:: WORK INSTRUCTIONS ::
Rewrite the entries below, replacing "How do I perform" with "How can I do" wherever it occurs and leaving everything else as it is.

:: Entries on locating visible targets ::
<<<<
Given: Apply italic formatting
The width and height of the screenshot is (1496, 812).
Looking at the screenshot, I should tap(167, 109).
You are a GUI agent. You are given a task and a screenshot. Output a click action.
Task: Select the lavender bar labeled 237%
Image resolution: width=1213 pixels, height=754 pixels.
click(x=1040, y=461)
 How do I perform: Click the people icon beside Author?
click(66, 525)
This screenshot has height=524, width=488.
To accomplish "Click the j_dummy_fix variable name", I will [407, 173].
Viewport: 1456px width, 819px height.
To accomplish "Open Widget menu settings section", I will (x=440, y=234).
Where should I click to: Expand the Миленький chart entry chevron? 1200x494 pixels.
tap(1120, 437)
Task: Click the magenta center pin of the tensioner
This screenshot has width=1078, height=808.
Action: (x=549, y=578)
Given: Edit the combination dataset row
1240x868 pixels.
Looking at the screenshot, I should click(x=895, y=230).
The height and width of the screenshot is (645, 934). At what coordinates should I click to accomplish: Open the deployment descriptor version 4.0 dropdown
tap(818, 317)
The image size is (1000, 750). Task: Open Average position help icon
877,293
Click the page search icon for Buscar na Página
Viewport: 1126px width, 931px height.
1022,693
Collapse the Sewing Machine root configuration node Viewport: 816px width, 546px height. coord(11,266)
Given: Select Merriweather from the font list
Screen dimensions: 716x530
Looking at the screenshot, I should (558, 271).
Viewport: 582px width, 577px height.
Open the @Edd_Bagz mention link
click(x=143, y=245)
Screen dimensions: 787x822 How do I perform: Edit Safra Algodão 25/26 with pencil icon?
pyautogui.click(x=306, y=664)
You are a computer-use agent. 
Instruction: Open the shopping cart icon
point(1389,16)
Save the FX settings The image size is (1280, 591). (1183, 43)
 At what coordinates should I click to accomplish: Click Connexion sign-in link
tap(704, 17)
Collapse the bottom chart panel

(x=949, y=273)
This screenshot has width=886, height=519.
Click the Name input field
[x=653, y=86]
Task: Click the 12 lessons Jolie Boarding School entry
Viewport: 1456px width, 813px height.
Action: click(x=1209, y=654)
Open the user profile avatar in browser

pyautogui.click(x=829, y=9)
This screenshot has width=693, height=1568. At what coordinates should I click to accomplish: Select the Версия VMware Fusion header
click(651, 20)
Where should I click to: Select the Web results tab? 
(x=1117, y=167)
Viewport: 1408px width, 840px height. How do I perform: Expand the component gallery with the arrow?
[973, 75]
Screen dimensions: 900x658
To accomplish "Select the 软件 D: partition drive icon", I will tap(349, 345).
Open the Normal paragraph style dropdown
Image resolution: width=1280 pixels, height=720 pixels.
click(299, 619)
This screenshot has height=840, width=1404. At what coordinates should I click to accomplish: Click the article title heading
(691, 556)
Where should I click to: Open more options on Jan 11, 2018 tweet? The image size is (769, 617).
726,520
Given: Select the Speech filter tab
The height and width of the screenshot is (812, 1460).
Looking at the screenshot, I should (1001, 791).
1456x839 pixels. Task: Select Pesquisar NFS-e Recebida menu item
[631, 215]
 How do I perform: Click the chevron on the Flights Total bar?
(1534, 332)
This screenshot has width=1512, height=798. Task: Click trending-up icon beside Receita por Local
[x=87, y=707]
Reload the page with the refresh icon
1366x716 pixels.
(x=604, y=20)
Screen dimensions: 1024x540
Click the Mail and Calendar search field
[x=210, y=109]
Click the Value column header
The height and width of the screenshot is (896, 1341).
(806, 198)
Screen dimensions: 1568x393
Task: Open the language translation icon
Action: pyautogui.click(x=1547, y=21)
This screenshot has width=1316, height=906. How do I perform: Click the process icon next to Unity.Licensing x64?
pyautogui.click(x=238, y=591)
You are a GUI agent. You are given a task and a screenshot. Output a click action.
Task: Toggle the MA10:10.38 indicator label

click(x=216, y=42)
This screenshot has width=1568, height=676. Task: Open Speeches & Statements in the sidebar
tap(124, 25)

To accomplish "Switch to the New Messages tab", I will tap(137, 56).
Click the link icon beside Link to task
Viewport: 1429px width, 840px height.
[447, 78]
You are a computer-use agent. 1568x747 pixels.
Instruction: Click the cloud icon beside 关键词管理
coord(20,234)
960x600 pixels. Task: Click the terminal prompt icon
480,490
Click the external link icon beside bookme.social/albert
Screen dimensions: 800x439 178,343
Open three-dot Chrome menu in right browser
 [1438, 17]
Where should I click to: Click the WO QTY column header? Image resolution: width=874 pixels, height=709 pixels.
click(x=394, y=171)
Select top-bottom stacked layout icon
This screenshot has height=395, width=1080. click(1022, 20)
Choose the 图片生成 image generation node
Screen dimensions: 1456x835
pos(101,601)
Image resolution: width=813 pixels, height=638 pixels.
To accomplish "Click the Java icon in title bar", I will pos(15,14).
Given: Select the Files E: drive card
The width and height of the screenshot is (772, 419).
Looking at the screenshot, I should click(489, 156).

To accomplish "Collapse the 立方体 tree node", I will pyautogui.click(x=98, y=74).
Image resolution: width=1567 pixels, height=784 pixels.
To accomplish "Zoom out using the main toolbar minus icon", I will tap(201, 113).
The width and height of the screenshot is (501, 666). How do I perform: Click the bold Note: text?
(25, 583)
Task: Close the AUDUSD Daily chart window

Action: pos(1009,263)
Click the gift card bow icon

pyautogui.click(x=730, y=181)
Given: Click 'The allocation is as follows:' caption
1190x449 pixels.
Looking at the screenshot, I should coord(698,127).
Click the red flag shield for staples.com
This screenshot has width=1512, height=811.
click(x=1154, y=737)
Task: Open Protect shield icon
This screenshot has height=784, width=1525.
>>>>
:: WORKED SOLUTION ::
Given: Apply italic formatting
The width and height of the screenshot is (1496, 812).
Looking at the screenshot, I should tap(167, 109).
You are a GUI agent. You are given a task and a screenshot. Output a click action.
Task: Select the lavender bar labeled 237%
Image resolution: width=1213 pixels, height=754 pixels.
click(x=1040, y=461)
 How can I do: Click the people icon beside Author?
click(66, 525)
This screenshot has height=524, width=488.
To accomplish "Click the j_dummy_fix variable name", I will [407, 173].
Viewport: 1456px width, 819px height.
To accomplish "Open Widget menu settings section", I will (x=440, y=234).
Where should I click to: Expand the Миленький chart entry chevron? 1200x494 pixels.
tap(1120, 437)
Task: Click the magenta center pin of the tensioner
This screenshot has width=1078, height=808.
Action: (x=549, y=578)
Given: Edit the combination dataset row
1240x868 pixels.
Looking at the screenshot, I should click(x=895, y=230).
The height and width of the screenshot is (645, 934). At what coordinates should I click to accomplish: Open the deployment descriptor version 4.0 dropdown
tap(818, 317)
The image size is (1000, 750). Task: Open Average position help icon
877,293
Click the page search icon for Buscar na Página
Viewport: 1126px width, 931px height.
1022,693
Collapse the Sewing Machine root configuration node Viewport: 816px width, 546px height. coord(11,266)
Given: Select Merriweather from the font list
Screen dimensions: 716x530
Looking at the screenshot, I should (558, 271).
Viewport: 582px width, 577px height.
Open the @Edd_Bagz mention link
click(x=143, y=245)
Screen dimensions: 787x822 How can I do: Edit Safra Algodão 25/26 with pencil icon?
pyautogui.click(x=306, y=664)
You are a computer-use agent. 
Instruction: Open the shopping cart icon
point(1389,16)
Save the FX settings The image size is (1280, 591). (1183, 43)
 At what coordinates should I click to accomplish: Click Connexion sign-in link
tap(704, 17)
Collapse the bottom chart panel

(x=949, y=273)
This screenshot has width=886, height=519.
Click the Name input field
[x=653, y=86]
Task: Click the 12 lessons Jolie Boarding School entry
Viewport: 1456px width, 813px height.
Action: click(x=1209, y=654)
Open the user profile avatar in browser

pyautogui.click(x=829, y=9)
This screenshot has width=693, height=1568. At what coordinates should I click to accomplish: Select the Версия VMware Fusion header
click(651, 20)
Where should I click to: Select the Web results tab? 
(x=1117, y=167)
Viewport: 1408px width, 840px height. How can I do: Expand the component gallery with the arrow?
[973, 75]
Screen dimensions: 900x658
To accomplish "Select the 软件 D: partition drive icon", I will tap(349, 345).
Open the Normal paragraph style dropdown
Image resolution: width=1280 pixels, height=720 pixels.
click(299, 619)
This screenshot has height=840, width=1404. At what coordinates should I click to accomplish: Click the article title heading
(691, 556)
Where should I click to: Open more options on Jan 11, 2018 tweet? The image size is (769, 617).
726,520
Given: Select the Speech filter tab
The height and width of the screenshot is (812, 1460).
Looking at the screenshot, I should (1001, 791).
1456x839 pixels. Task: Select Pesquisar NFS-e Recebida menu item
[631, 215]
 How can I do: Click the chevron on the Flights Total bar?
(1534, 332)
This screenshot has width=1512, height=798. Task: Click trending-up icon beside Receita por Local
[x=87, y=707]
Reload the page with the refresh icon
1366x716 pixels.
(x=604, y=20)
Screen dimensions: 1024x540
Click the Mail and Calendar search field
[x=210, y=109]
Click the Value column header
The height and width of the screenshot is (896, 1341).
(806, 198)
Screen dimensions: 1568x393
Task: Open the language translation icon
Action: pyautogui.click(x=1547, y=21)
This screenshot has width=1316, height=906. How can I do: Click the process icon next to Unity.Licensing x64?
pyautogui.click(x=238, y=591)
You are a GUI agent. You are given a task and a screenshot. Output a click action.
Task: Toggle the MA10:10.38 indicator label

click(x=216, y=42)
This screenshot has width=1568, height=676. Task: Open Speeches & Statements in the sidebar
tap(124, 25)

To accomplish "Switch to the New Messages tab", I will tap(137, 56).
Click the link icon beside Link to task
Viewport: 1429px width, 840px height.
[447, 78]
You are a computer-use agent. 1568x747 pixels.
Instruction: Click the cloud icon beside 关键词管理
coord(20,234)
960x600 pixels. Task: Click the terminal prompt icon
480,490
Click the external link icon beside bookme.social/albert
Screen dimensions: 800x439 178,343
Open three-dot Chrome menu in right browser
 [1438, 17]
Where should I click to: Click the WO QTY column header? Image resolution: width=874 pixels, height=709 pixels.
click(x=394, y=171)
Select top-bottom stacked layout icon
This screenshot has height=395, width=1080. click(1022, 20)
Choose the 图片生成 image generation node
Screen dimensions: 1456x835
pos(101,601)
Image resolution: width=813 pixels, height=638 pixels.
To accomplish "Click the Java icon in title bar", I will pos(15,14).
Given: Select the Files E: drive card
The width and height of the screenshot is (772, 419).
Looking at the screenshot, I should click(489, 156).

To accomplish "Collapse the 立方体 tree node", I will pyautogui.click(x=98, y=74).
Image resolution: width=1567 pixels, height=784 pixels.
To accomplish "Zoom out using the main toolbar minus icon", I will tap(201, 113).
The width and height of the screenshot is (501, 666). How can I do: Click the bold Note: text?
(25, 583)
Task: Close the AUDUSD Daily chart window

Action: pos(1009,263)
Click the gift card bow icon

pyautogui.click(x=730, y=181)
Given: Click 'The allocation is as follows:' caption
1190x449 pixels.
Looking at the screenshot, I should coord(698,127).
Click the red flag shield for staples.com
This screenshot has width=1512, height=811.
click(x=1154, y=737)
Task: Open Protect shield icon
This screenshot has height=784, width=1525.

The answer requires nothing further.